Harmony: The Fall of Reverie is a stylish visual novel that takes a more gamified approach to dialogue choices. The sci-fi title follows Polly, a woman who returns to her hometown in search of her missing mother. It’s a simple mystery premise that gets strange fast when Polly finds a mystical necklace that transports her to a sort of alternate universe called Reverie. There (where she’s known as Harmony), she gains the power of clairvoyance, allowing her to see how any choice she makes will impact her future.
Ahead of its release date reveal, Digital Trends played through the game’s first two chapters over a span of three hours. That hands-on time gave me a good sense of the game’s lore-filled world, where its mysterious story is headed, and how its unique choice system works. It can feel a bit dense at times, but Harmony: The Fall of Reverie is shaping up to be a richly detailed sci-fi story that gives visual novel fans a little more to do than usual.
A more interactive visual novel
Despite being a very different game tonally, Harmony has some key similarities to theLife is Strange series. It’s a very grounded story about a broken family, but one that’s placed into a supernatural context. During my demo, I’m quickly introduced to the inhabitants of Reverie, beings known as Aspirations of Humanity that embody concepts like chaos, truth, and bliss. Admittedly, there’s a lot of lore to take in at first. Not only am I bombarded with complicated worldbuilding within Reverie, but I’m also trying to unravel Polly’s own world and its inner politics. It can be dense and hard to follow at first glance, but I got a handle on it by Chapter 2.

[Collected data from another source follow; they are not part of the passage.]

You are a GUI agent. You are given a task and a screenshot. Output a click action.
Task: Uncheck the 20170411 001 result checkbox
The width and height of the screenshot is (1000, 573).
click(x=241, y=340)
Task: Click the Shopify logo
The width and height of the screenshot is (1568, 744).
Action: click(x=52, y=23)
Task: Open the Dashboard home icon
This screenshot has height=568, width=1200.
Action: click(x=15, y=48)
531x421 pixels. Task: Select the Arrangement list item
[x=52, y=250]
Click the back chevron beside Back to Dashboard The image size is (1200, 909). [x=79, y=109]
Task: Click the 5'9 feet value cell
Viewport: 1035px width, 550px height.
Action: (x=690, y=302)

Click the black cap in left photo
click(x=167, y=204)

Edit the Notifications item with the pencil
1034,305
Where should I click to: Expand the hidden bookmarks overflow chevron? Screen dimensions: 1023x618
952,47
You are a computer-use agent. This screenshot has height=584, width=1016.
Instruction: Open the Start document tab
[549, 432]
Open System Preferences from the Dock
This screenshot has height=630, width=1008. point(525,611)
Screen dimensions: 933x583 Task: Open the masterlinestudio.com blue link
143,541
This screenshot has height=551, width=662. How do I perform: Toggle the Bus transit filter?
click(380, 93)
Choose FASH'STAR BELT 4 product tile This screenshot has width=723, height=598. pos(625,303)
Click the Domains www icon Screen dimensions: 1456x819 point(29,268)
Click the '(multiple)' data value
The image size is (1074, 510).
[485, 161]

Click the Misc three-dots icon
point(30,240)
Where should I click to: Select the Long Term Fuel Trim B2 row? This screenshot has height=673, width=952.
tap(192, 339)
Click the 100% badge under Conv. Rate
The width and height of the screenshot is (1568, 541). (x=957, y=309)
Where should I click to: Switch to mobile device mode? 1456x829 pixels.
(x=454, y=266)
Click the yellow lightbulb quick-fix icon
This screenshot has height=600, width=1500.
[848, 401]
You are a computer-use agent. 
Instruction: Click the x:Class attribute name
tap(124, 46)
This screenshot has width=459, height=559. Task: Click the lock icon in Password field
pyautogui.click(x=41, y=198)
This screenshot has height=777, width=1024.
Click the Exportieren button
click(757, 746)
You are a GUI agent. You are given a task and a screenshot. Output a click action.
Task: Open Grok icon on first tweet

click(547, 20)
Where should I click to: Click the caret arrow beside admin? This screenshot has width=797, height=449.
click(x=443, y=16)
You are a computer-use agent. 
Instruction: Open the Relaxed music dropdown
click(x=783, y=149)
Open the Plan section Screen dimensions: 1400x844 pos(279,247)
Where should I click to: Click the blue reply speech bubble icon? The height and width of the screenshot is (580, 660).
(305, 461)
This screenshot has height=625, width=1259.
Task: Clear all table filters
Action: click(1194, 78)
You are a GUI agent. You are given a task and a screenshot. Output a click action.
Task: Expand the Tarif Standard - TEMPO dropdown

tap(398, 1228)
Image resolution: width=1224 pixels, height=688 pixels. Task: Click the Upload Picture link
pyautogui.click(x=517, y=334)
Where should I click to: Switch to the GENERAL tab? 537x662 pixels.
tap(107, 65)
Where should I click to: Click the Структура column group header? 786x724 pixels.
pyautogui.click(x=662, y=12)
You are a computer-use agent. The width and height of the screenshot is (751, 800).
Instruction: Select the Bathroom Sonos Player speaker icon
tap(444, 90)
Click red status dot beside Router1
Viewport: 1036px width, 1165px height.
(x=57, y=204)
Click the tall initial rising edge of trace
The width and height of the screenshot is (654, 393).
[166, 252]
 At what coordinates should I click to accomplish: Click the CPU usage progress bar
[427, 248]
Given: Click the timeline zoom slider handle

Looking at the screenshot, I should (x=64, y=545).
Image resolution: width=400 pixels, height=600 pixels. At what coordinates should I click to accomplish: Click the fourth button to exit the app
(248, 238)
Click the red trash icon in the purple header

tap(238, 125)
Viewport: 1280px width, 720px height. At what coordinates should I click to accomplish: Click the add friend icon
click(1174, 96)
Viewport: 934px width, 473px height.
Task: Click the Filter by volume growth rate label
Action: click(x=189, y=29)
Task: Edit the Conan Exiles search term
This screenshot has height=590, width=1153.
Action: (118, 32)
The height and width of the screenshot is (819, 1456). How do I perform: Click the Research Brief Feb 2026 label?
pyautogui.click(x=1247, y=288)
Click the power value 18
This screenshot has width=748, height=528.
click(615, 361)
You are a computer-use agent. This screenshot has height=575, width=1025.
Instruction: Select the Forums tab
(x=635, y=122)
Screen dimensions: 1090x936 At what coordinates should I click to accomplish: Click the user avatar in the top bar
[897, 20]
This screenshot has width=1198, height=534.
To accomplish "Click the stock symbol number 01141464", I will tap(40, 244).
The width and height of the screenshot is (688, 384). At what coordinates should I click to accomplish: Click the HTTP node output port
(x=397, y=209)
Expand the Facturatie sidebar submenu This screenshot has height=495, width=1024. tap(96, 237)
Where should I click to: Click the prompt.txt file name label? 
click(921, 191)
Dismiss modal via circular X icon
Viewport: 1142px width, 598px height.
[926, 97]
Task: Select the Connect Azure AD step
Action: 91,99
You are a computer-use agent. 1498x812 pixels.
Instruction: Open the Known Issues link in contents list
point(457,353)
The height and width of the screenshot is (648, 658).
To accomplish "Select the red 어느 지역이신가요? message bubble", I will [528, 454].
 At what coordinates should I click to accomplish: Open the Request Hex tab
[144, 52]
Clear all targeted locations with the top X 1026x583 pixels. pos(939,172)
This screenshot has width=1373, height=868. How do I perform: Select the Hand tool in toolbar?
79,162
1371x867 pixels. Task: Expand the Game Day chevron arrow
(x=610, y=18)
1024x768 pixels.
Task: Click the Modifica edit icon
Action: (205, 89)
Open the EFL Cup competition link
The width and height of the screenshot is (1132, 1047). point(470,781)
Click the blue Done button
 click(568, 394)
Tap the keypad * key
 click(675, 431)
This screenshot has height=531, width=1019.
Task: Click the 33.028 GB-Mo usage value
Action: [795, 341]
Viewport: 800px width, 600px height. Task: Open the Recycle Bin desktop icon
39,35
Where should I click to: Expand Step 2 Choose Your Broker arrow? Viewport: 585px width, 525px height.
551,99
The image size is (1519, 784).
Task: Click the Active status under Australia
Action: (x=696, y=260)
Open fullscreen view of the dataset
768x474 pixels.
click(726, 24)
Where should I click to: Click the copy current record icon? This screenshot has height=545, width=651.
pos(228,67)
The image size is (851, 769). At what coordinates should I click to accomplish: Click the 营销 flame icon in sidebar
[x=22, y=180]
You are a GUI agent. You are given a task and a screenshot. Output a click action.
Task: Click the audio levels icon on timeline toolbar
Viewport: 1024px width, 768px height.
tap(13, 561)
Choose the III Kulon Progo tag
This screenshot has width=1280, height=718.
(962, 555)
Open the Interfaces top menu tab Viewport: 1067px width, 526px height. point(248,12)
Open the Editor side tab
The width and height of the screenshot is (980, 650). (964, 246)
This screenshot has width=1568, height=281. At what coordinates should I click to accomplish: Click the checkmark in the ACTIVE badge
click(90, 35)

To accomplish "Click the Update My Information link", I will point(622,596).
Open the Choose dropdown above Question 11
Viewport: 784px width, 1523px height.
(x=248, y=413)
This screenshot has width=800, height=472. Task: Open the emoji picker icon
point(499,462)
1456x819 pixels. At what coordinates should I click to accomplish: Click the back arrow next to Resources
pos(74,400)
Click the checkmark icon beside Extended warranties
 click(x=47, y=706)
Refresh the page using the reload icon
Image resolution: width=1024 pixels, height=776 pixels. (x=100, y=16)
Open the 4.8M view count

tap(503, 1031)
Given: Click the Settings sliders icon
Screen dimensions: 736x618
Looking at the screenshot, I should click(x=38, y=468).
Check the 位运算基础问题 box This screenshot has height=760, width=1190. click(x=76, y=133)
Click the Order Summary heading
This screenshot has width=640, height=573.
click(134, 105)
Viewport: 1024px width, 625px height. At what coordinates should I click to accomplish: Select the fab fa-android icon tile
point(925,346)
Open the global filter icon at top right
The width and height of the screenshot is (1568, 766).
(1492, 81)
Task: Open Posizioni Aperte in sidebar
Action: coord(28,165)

The core gameplay hook here revolves around how Harmony makes choices during real-world conversations. As a clairvoyant, she can literally see all the different ways her actions will branch out into different story directions via a flowchart. It’s a bit like taking the invisible dialogue tree that lies underneath games like Pentiment and turning it into an interactable element. At any point, I can click on a node to see how it’ll change the story or what paths it’ll prevent me from following. That makes for a visual novel that gives a lot more power to the player, reducing the risk that they’ll run into an unsatisfying conclusion.
It isn’t as simple as just picking dialogue options on a tree, though. Certain nodes will reward players with currencies tied to each of the Aspirations and others can only be unlocked by having enough of them. If I want to follow the path of truth during a mission, I’ll need to pick dialogue options that grant me the most truth crystals. That feeds into what appears to be a final endgame, where your connection with each Aspiration is recorded on a chart that seems to impact the game’s ending. It’s a resource management balancing act that’s entirely unique for the genre and makes it feel more interactive than a standard visual novel.
I appreciate that idea, though it’s a little confusing at times. During some points, I’m allowed to seemingly go backwards on the flowchart, returning to paths I thought I had moved past. I also ran into moments where complicated unlock conditions for certain nodes left me confused about what options I could choose next or why I was locked out of some. I’ll need to spend more time with it to fully get the nuances of its choice systems.
Even with a learning curve (both in mechanics and story), Harmony: The Fall of Reverie is looking like a meaty visual novel for fans of the genre, one that goes above and beyond the usual format. And it does that while delivering a vibrant art style and slick animations that make it look like an anime. I’m curious to learn more about all its eccentric Aspirations, as well as the nefarious corporate entity that may play a huge role in the mystery. We’ll see where all those threads lead when Harmony: The Fall of Reverie launches this June.